[Instruction] Rewrite the material below with "computer-use agent" swapped for "screen-control agent" wherever it occurs and everything else left as it is. Omit the pictures from your version.

[Page and screen pointing data]
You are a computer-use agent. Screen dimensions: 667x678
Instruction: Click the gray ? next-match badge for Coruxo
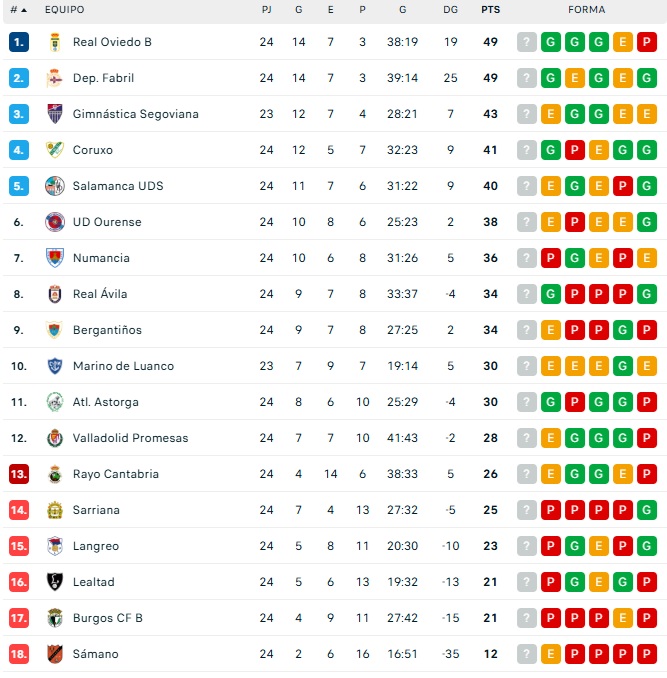click(527, 150)
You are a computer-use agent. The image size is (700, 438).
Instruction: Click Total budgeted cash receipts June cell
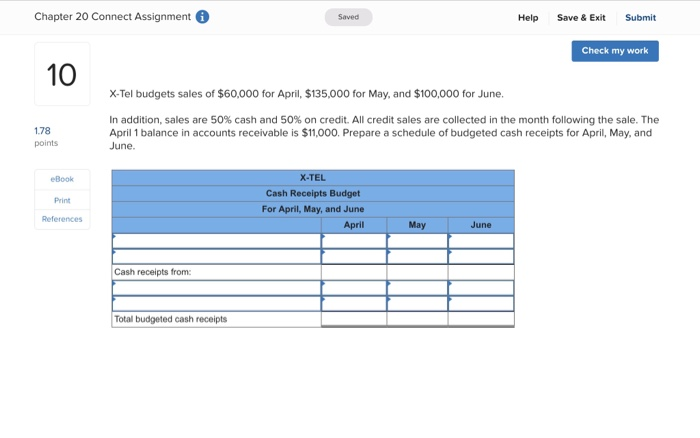point(481,319)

[Solution to the exercise]
You are a screen-control agent. Screen dimensions: 667x678
Instruction: Click the gray ? next-match badge for Coruxo
click(527, 150)
You are a screen-control agent. The image size is (700, 438).
Instruction: Click Total budgeted cash receipts June cell
point(481,319)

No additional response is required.